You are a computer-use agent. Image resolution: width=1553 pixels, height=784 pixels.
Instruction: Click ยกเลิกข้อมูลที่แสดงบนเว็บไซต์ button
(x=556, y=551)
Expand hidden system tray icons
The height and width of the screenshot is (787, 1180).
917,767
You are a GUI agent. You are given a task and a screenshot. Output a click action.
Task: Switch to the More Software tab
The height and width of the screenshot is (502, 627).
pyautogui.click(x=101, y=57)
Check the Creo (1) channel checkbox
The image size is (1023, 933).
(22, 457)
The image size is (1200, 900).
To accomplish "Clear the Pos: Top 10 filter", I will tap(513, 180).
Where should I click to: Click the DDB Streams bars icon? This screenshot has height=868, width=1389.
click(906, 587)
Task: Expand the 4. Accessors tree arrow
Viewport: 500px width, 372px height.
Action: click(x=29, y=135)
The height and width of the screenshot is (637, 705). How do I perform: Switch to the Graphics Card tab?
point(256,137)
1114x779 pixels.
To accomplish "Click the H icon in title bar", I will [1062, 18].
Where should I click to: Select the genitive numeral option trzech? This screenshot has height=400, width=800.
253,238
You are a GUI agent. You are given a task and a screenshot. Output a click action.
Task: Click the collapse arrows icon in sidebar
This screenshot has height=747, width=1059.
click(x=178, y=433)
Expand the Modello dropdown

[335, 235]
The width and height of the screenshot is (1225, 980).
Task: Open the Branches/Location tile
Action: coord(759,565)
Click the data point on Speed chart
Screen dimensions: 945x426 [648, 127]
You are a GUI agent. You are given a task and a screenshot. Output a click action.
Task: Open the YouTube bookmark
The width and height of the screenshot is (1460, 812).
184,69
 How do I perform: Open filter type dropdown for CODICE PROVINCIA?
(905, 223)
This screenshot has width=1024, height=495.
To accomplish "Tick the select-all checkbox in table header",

■ Goal of the exercise
Would you reproduce the whole listing above, word for word?

■ Output of the task
You are a computer-use agent. Image resolution: width=1553 pixels, height=784 pixels.
Instruction: Click ยกเลิกข้อมูลที่แสดงบนเว็บไซต์ button
(x=556, y=551)
Expand hidden system tray icons
The height and width of the screenshot is (787, 1180).
917,767
You are a GUI agent. You are given a task and a screenshot. Output a click action.
Task: Switch to the More Software tab
The height and width of the screenshot is (502, 627).
pyautogui.click(x=101, y=57)
Check the Creo (1) channel checkbox
The image size is (1023, 933).
(22, 457)
The image size is (1200, 900).
To accomplish "Clear the Pos: Top 10 filter", I will tap(513, 180).
Where should I click to: Click the DDB Streams bars icon? This screenshot has height=868, width=1389.
click(906, 587)
Task: Expand the 4. Accessors tree arrow
Viewport: 500px width, 372px height.
Action: click(x=29, y=135)
The height and width of the screenshot is (637, 705). How do I perform: Switch to the Graphics Card tab?
point(256,137)
1114x779 pixels.
To accomplish "Click the H icon in title bar", I will [1062, 18].
Where should I click to: Select the genitive numeral option trzech? This screenshot has height=400, width=800.
253,238
You are a GUI agent. You are given a task and a screenshot. Output a click action.
Task: Click the collapse arrows icon in sidebar
This screenshot has height=747, width=1059.
click(x=178, y=433)
Expand the Modello dropdown

[335, 235]
The width and height of the screenshot is (1225, 980).
Task: Open the Branches/Location tile
Action: coord(759,565)
Click the data point on Speed chart
Screen dimensions: 945x426 [648, 127]
You are a GUI agent. You are given a task and a screenshot. Output a click action.
Task: Open the YouTube bookmark
The width and height of the screenshot is (1460, 812).
184,69
 How do I perform: Open filter type dropdown for CODICE PROVINCIA?
(905, 223)
This screenshot has width=1024, height=495.
To accomplish "Tick the select-all checkbox in table header",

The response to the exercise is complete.